Interstitial lung disease with and without progressive fibrosing phenotype in patients with idiopathic inflammatory myopathies: data from a large multicentric cohort.

机构信息

Rheumatology Unit, Department of Medicine-DIMED, Padova University Hospital, Padova, Italy.

Respiratory Disease Unit, Department of Cardiac, Thoracic, Vascular Sciences and Public Health, Padova University Hospital, Padova, Italy.

出版信息

RMD Open. 2023 Aug;9(3). doi: 10.1136/rmdopen-2023-003121.

DOI:10.1136/rmdopen-2023-003121
PMID:37541742
原文链接:https://pmc.ncbi.nlm.nih.gov/articles/PMC10407351/
Abstract

OBJECTIVES

Patients with connective tissue diseases can develop interstitial lung disease (ILD), leading to a progressive fibrosing ILD (PF-ILD) phenotype in some cases. We aimed to investigate the occurrence of PF-ILD in idiopathic inflammatory myopathies (IIMs), and factors potentially predicting this phenotype. Secondary aims were to assess the radiological pattern and factors associated with IIMs-ILD.

METHODS

Patients with IIMs from our multicentric prospective cohort were retrospectively evaluated. Data were recorded at IIMs and ILD diagnosis, and during follow-up. Patients with ILD were classified according to the predominant high-resolution CT (HRCT) pattern: non-specific interstitial pneumonia (NSIP), usual interstitial pneumonia (UIP) and organising pneumonia (OP). PF-ILD was defined according to the 2022 American Thoracic Society (ATS), European Respiratory Society (ERS), Japanese Respiratory Society (JRS) and Latin American Thoracic Society (ALAT) guidelines. Univariate and multivariate analyses were performed to identify factors associated to ILD and to PF-ILD.

RESULTS

Of 253 patients with IIMs, 125 (49%) had ILD: 99 (78%) at IIMs diagnosis and 26 (22%) during follow-up (21/26 within 5 years).

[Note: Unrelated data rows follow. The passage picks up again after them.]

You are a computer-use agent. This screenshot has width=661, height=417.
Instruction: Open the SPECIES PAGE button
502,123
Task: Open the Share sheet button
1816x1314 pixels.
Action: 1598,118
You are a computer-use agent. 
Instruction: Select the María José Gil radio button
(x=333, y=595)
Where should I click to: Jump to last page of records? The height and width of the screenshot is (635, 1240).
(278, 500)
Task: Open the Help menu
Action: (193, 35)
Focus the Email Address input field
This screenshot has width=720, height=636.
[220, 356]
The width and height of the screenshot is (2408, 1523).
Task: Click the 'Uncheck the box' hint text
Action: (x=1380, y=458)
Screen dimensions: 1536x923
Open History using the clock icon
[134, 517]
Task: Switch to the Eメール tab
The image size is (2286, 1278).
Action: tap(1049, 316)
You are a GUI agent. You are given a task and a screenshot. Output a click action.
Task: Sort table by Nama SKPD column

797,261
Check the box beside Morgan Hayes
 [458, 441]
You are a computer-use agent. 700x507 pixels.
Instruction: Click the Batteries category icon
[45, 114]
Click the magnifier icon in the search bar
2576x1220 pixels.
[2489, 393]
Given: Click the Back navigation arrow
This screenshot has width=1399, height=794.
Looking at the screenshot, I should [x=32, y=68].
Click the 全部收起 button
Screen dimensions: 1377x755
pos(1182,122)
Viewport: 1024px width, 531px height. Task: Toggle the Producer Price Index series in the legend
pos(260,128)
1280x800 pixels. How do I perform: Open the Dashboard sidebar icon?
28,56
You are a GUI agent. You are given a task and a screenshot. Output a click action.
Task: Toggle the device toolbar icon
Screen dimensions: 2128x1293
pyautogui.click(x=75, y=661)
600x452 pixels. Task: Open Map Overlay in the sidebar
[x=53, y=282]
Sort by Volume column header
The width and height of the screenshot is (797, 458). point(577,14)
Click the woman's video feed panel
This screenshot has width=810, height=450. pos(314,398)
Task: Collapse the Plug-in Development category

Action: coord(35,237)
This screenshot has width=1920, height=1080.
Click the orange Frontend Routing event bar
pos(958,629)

Multivariate analysis identified anti-Jo-1, anti-MDA5, anti-Ro52, high score on manual muscle test, mechanic's hands and Raynaud's phenomenon as independently associated with ILD. The predominant HRCT pattern was NSIP (50% of patients), followed by UIP (28%) and OP (22%). At 1-year follow-up, PF-ILD occurred in 18% of IIMs-ILD. PF-ILD was predicted by anti-MDA5, heliotropic rash, xerostomia and xerophthalmia at univariate but not at multivariate analysis.

CONCLUSION

Patients with IIM should be carefully screened for ILD at IIMs diagnosis and yearly during follow-up. All patients with IIMs-ILD should be carefully monitored to capture ILD progression since a consistent proportion of them are expected to develop PF-ILD.

摘要

目的

结缔组织疾病患者可发生间质性肺疾病(ILD),某些情况下导致进行性纤维化ILD(PF-ILD)表型。本研究旨在探讨特发性炎性肌病(IIM)中 PF-ILD 的发生情况,以及可能预测该表型的因素。次要目的是评估与 IIM-ILD 相关的影像学模式和因素。

方法

对来自我们多中心前瞻性队列的 IIM 患者进行回顾性评估。在 IIM 和ILD 诊断时以及随访期间记录数据。根据主要高分辨率 CT(HRCT)模式对ILD 患者进行分类:非特异性间质性肺炎(NSIP)、寻常型间质性肺炎(UIP)和机化性肺炎(OP)。根据 2022 年美国胸科学会(ATS)、欧洲呼吸学会(ERS)、日本呼吸学会(JRS)和拉丁美洲胸科学会(ALAT)指南,将 PF-ILD 定义为 UIP 以外的所有 ILD。采用单变量和多变量分析来识别与ILD 和 PF-ILD 相关的因素。

结果

在 253 例 IIM 患者中,125 例(49%)有ILD:99 例(78%)在 IIM 诊断时,26 例(22%)在随访时(26 例中有 21 例在 5 年内)。多变量分析确定抗-Jo-1、抗-MDA5、抗 Ro52、手动肌肉测试评分高、技工手和雷诺现象与ILD 独立相关。主要 HRCT 模式为 NSIP(50%的患者),其次是 UIP(28%)和 OP(22%)。在 1 年随访时,18%的 IIM-ILD 患者发生 PF-ILD。PF-ILD 在单变量分析中由抗-MDA5、向心性皮疹、口干和眼干预测,但在多变量分析中未预测。

结论

在 IIM 诊断时和随访期间应每年仔细筛查 IIM 患者的ILD。所有 IIM-ILD 患者都应密切监测以捕捉ILD 进展,因为预计其中相当一部分患者会发展为 PF-ILD。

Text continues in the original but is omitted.